Problem to work on: Reproduce all the data, character for character.

── Data supplied

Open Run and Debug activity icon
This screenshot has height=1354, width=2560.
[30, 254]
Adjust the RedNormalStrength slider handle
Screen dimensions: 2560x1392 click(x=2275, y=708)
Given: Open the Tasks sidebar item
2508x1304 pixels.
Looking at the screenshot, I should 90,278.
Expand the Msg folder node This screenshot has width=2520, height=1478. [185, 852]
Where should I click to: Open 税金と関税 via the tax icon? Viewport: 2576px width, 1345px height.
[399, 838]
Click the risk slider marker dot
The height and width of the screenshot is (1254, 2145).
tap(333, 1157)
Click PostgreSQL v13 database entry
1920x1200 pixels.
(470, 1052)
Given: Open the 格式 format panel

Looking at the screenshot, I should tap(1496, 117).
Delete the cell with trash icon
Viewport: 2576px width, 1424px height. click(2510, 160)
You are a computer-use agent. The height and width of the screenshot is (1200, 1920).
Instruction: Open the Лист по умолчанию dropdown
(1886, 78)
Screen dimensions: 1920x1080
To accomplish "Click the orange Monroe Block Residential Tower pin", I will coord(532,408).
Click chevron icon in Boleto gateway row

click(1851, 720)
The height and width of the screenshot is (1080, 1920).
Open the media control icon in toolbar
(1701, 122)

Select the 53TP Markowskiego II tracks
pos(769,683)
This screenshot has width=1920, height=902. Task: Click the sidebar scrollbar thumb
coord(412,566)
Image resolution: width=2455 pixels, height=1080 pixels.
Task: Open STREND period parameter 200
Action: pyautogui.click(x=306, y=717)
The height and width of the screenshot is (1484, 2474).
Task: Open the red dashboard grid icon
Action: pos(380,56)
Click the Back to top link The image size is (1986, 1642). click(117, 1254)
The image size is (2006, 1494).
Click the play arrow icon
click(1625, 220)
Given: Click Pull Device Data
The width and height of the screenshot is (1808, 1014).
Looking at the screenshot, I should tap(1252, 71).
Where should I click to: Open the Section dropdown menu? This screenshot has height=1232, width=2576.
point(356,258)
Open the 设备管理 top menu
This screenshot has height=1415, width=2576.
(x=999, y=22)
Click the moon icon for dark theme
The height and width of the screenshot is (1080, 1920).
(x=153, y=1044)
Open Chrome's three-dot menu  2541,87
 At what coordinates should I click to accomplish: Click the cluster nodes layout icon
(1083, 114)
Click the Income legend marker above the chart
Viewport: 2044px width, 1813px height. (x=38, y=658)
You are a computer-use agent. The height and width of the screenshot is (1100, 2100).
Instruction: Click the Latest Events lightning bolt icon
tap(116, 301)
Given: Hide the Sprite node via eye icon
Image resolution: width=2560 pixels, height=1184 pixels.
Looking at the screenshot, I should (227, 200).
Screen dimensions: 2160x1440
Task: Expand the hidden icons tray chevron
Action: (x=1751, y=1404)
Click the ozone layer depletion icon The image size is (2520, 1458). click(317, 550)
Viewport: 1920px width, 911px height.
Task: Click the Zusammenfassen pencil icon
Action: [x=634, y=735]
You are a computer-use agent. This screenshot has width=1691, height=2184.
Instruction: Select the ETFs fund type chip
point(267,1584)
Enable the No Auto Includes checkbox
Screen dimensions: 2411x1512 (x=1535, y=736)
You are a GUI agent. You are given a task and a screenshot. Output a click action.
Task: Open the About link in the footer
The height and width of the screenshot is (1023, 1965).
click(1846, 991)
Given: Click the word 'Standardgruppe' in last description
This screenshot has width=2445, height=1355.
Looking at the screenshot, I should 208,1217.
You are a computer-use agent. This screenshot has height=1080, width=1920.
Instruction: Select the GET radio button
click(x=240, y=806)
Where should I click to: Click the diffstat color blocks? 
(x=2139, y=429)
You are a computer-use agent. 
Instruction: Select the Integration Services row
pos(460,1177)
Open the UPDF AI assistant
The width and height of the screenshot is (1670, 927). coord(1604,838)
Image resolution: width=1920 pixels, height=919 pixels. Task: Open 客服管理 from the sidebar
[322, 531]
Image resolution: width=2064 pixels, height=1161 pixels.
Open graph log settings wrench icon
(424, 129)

────

Response for this exercise:
Open Run and Debug activity icon
This screenshot has height=1354, width=2560.
[30, 254]
Adjust the RedNormalStrength slider handle
Screen dimensions: 2560x1392 click(x=2275, y=708)
Given: Open the Tasks sidebar item
2508x1304 pixels.
Looking at the screenshot, I should 90,278.
Expand the Msg folder node This screenshot has width=2520, height=1478. [185, 852]
Where should I click to: Open 税金と関税 via the tax icon? Viewport: 2576px width, 1345px height.
[399, 838]
Click the risk slider marker dot
The height and width of the screenshot is (1254, 2145).
tap(333, 1157)
Click PostgreSQL v13 database entry
1920x1200 pixels.
(470, 1052)
Given: Open the 格式 format panel

Looking at the screenshot, I should tap(1496, 117).
Delete the cell with trash icon
Viewport: 2576px width, 1424px height. click(2510, 160)
You are a computer-use agent. The height and width of the screenshot is (1200, 1920).
Instruction: Open the Лист по умолчанию dropdown
(1886, 78)
Screen dimensions: 1920x1080
To accomplish "Click the orange Monroe Block Residential Tower pin", I will coord(532,408).
Click chevron icon in Boleto gateway row

click(1851, 720)
The height and width of the screenshot is (1080, 1920).
Open the media control icon in toolbar
(1701, 122)

Select the 53TP Markowskiego II tracks
pos(769,683)
This screenshot has width=1920, height=902. Task: Click the sidebar scrollbar thumb
coord(412,566)
Image resolution: width=2455 pixels, height=1080 pixels.
Task: Open STREND period parameter 200
Action: pyautogui.click(x=306, y=717)
The height and width of the screenshot is (1484, 2474).
Task: Open the red dashboard grid icon
Action: pos(380,56)
Click the Back to top link The image size is (1986, 1642). click(117, 1254)
The image size is (2006, 1494).
Click the play arrow icon
click(1625, 220)
Given: Click Pull Device Data
The width and height of the screenshot is (1808, 1014).
Looking at the screenshot, I should tap(1252, 71).
Where should I click to: Open the Section dropdown menu? This screenshot has height=1232, width=2576.
point(356,258)
Open the 设备管理 top menu
This screenshot has height=1415, width=2576.
(x=999, y=22)
Click the moon icon for dark theme
The height and width of the screenshot is (1080, 1920).
(x=153, y=1044)
Open Chrome's three-dot menu  2541,87
 At what coordinates should I click to accomplish: Click the cluster nodes layout icon
(1083, 114)
Click the Income legend marker above the chart
Viewport: 2044px width, 1813px height. (x=38, y=658)
You are a computer-use agent. The height and width of the screenshot is (1100, 2100).
Instruction: Click the Latest Events lightning bolt icon
tap(116, 301)
Given: Hide the Sprite node via eye icon
Image resolution: width=2560 pixels, height=1184 pixels.
Looking at the screenshot, I should (227, 200).
Screen dimensions: 2160x1440
Task: Expand the hidden icons tray chevron
Action: (x=1751, y=1404)
Click the ozone layer depletion icon The image size is (2520, 1458). click(317, 550)
Viewport: 1920px width, 911px height.
Task: Click the Zusammenfassen pencil icon
Action: [x=634, y=735]
You are a computer-use agent. This screenshot has width=1691, height=2184.
Instruction: Select the ETFs fund type chip
point(267,1584)
Enable the No Auto Includes checkbox
Screen dimensions: 2411x1512 (x=1535, y=736)
You are a GUI agent. You are given a task and a screenshot. Output a click action.
Task: Open the About link in the footer
The height and width of the screenshot is (1023, 1965).
click(1846, 991)
Given: Click the word 'Standardgruppe' in last description
This screenshot has width=2445, height=1355.
Looking at the screenshot, I should 208,1217.
You are a computer-use agent. This screenshot has height=1080, width=1920.
Instruction: Select the GET radio button
click(x=240, y=806)
Where should I click to: Click the diffstat color blocks? 
(x=2139, y=429)
You are a computer-use agent. 
Instruction: Select the Integration Services row
pos(460,1177)
Open the UPDF AI assistant
The width and height of the screenshot is (1670, 927). coord(1604,838)
Image resolution: width=1920 pixels, height=919 pixels. Task: Open 客服管理 from the sidebar
[322, 531]
Image resolution: width=2064 pixels, height=1161 pixels.
Open graph log settings wrench icon
(424, 129)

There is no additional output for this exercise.